アイルランドと柴四朗(福島・千葉)
2011.5.19毎日新聞夕刊<英女王「悲しく残念」>【ロンドン笠原敏彦】
英国王として100年ぶりに隣国アイルランドを訪問中のエリザベス女王。ダブリン市内での歓迎晩餐会であいさつした。アイルランド独立闘争犠牲者に「深いお悔やみ」の念を表明し、過去の関係について「悲しく、残念な事実」だと述べたのである。
イギリス×アイルランドの歴史を少し知るので、小見出しの「支配の直接謝罪なし」に目が留まった。
両国の軋轢を知るきっかけは西洋史でなく、明治のベストセラー柴四朗著『佳人之奇遇』であった。両国の歴史関係は以下のようである。
19世紀半ば、アイルランドにおいて独立を要求する武装反乱がおこるとイギリスは残酷に弾圧した。また大飢饉、海外へ移住者が激増した。アメリカにはアイルランド系が多いと聞く。19世紀末までに人口は半減したが、アイルランド農民の窮乏はますます激しくなり、ついに民族的な統一組織が生まれ土地会報と民族独立の大運動を展開して抵抗した。
この動きは明治日本に早くから伝わって、自国の行く末を案じた東海散士柴四朗は『佳人之奇遇』に挿入して、人びとに警告した。元会津藩士で戊辰戦争では賊軍とされ亡国を味わった四朗には、アイルランド人の苦境がとても人ごととは思えなかったのだ。

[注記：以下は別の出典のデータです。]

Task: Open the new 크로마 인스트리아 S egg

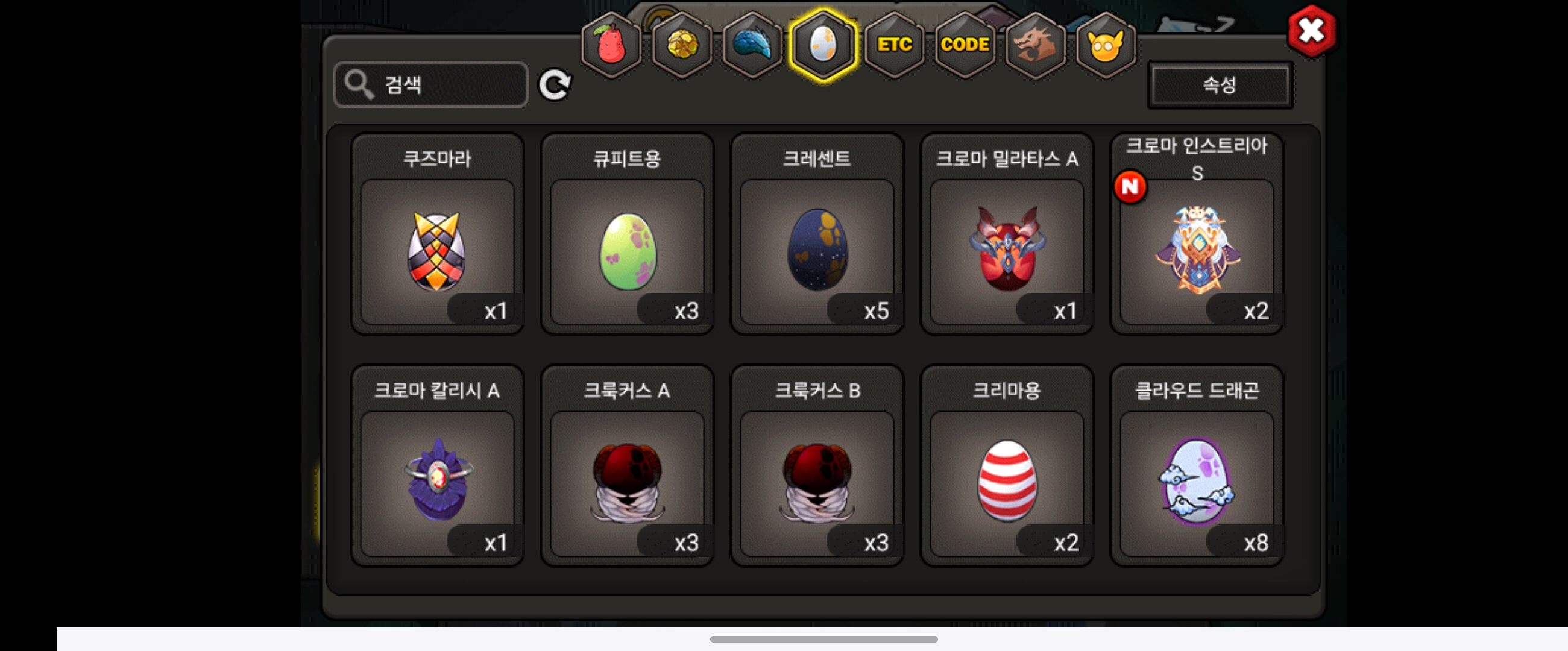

当時は帝国主義の時代でアイルランドに限らず、エジプトやトルコなど被圧迫国の歴史に明治人は敏感だった。西欧列強が押し寄せるなか人ごととは思えなかったのだ。四朗には当時としては最新知識で著した『エジプト近世史』もある。
つぎは『佳人之奇遇』の一節だが、原文は漢文体で自分には難しいので平泉澄の著作から引用する。

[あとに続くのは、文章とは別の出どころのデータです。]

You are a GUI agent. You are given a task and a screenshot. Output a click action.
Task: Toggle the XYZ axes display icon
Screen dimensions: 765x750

ちなみに、明治青年が愛読し、暗唱した原文を味わうには『政治小説集二「佳人之奇遇」』(大沼敏男・中丸宣明校注)がお勧めである。
私はアイルランドの者です。父は貿易商で莫大な富を持っていましたが、アイルランドがイギリスの悪政に苦しめられる見るに忍びず、独立の運動を起こしました。アイルランドでは戦死する者80万に上りましたが、かような不幸はひとりアイルランドのみでなく、今のヴィクトリア女王の即位以来、英領インドの人民の餓死した者は500万、
これは英国の烈女ナイチンゲール女史の言による。女子は嘗て一書を著して、英領インドの惨状を痛論し、またクリミア戦役に看護をつとめた。
無理な戦を起こす事25回、財を費やす事7億5千万、
これは英国の賢明なる大臣ブライトの言による。1882明治15年、英国理由無くしてエジプトを討つや、ブライトはこれに反対したが、用いられなかったので断然辞職した。